The complexity of an organism is not simply related to the size of its genome.
Due to alternative splicing of mRNA transcripts, many more proteins can be
encoded than there are genes. A small increase in gene number results in a
much larger increase in protein number, and associated complexity.
Chap. 6 Problem 9
Nucleosomes consist of 147 bp of DNA
wrapped in almost two turns around the
outside of an octamer of histone proteins
(Fig. 6.29). The octamer has a stoichiometry
of H2A2H2B2H32H42. Histones have a large
number of basic amino acids and bind to DNA
mostly by salt-bridge interactions to
phosphates in the DNA backbone. Another
histone, H1, binds to the linker DNA between
nucleosomes. Linker DNA is 15-55 bp in
length depending upon the organism. In 30nm fibers, nucleosomes bind to one another in
a spiral arrangement wherein ~6 nucleosomes
occur per turn (Fig. 6.30). Histone H1
molecules help mediate interactions between
individual nucleosomes. Interactions between
nucleosomes in 30-nm fibers also are
modulated by post-translational modification
of the tails of histones in the octamers (H3
& H4 in particular).
Chap. 6 Problem 11
Eukaryotic chromosomes consist of long linear DNA molecules in which the
DNA is wrapped around histones to form chromatin. The DNA occurs in a
highly condensed state in metaphase chromosomes and in a less condensed
form in interphase chromosomes. In both types of chromosomes, loops
composed of chromatin fibers project out from a scaffold composed of nonhistone proteins (Fig. 6.35). In interphase chromosomes, regions of the loops
containing non-expressed genes are thought to retain a condensed 30-nm
chromatin fiber structure. Regions containing expressed genes adopt the more
extended beads-on-a-string packing. 30-nm fibers attach to the scaffold at
scaffold-associated regions (SARs) and matrix attachment regions (MARs).

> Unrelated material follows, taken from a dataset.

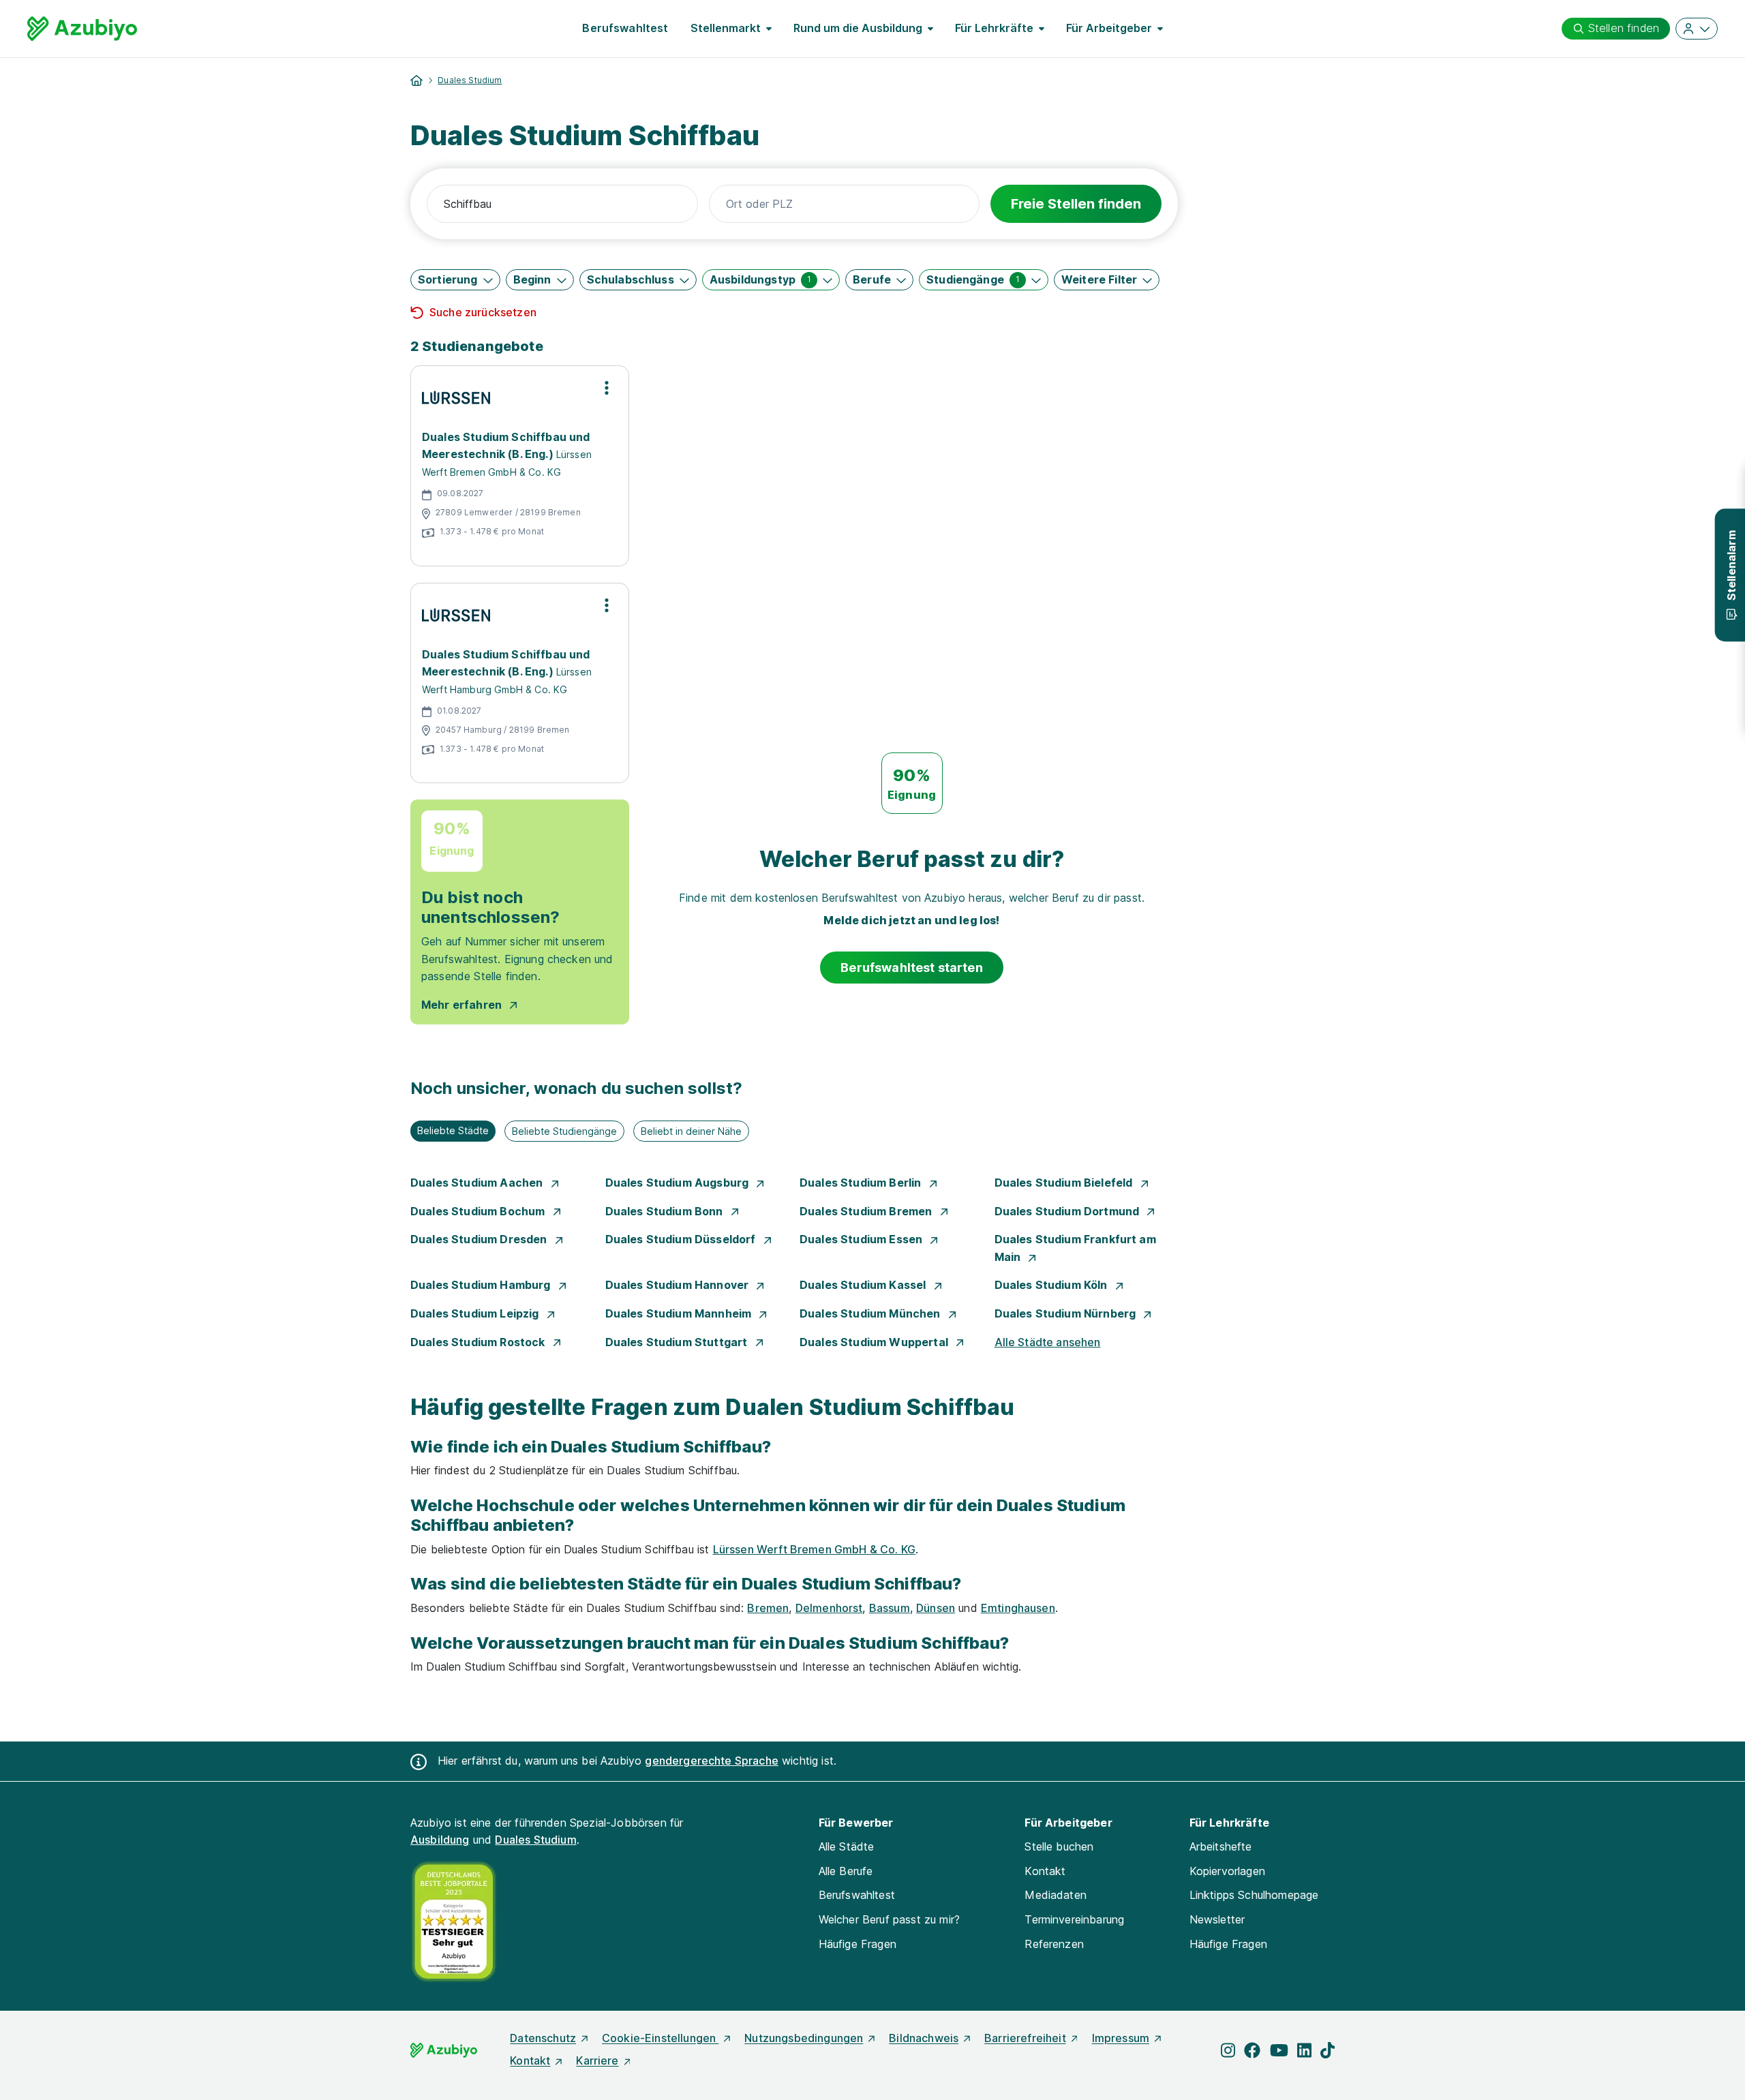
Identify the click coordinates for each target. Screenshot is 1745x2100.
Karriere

Protein-coding genes are not located in regions with SARs and MARs because
the DNA in these areas is highly condensed.
Chap. 6 Problem 15
Replication origins are DNA sequences at which DNA
synthesis initiates in S phase of the cell cycle. In
M phase, condensed metaphase chromosomes formed
after DNA replication are observed. They contain
two sister chromatids joined at a structure called
the centromere (Fig. 6.39). Centromeres are
required for chromatid separation in mitosis and are
the sites where mitotic spindle fibers attach. The
ends of chromatids are called telomeres. Telomeres
are important in preventing chromosome shortening
during replication. A special mechanism is needed
for the replication of DNA within the 3' ends of
DNA strands at chromosome ends. Otherwise,
chromosomes become shortened with each round of
replication, resulting eventually in deletion of
essential genes. a) If a chromosome lacked
replication origins, it could not duplicate during S
phase of the cell cycle. b) If a chromosome lacked
a centromere, the chromosome could be replicated,
but the two sister chromatids of a metaphase
chromosome may not segregate equally to the two
daughter cells during cell division.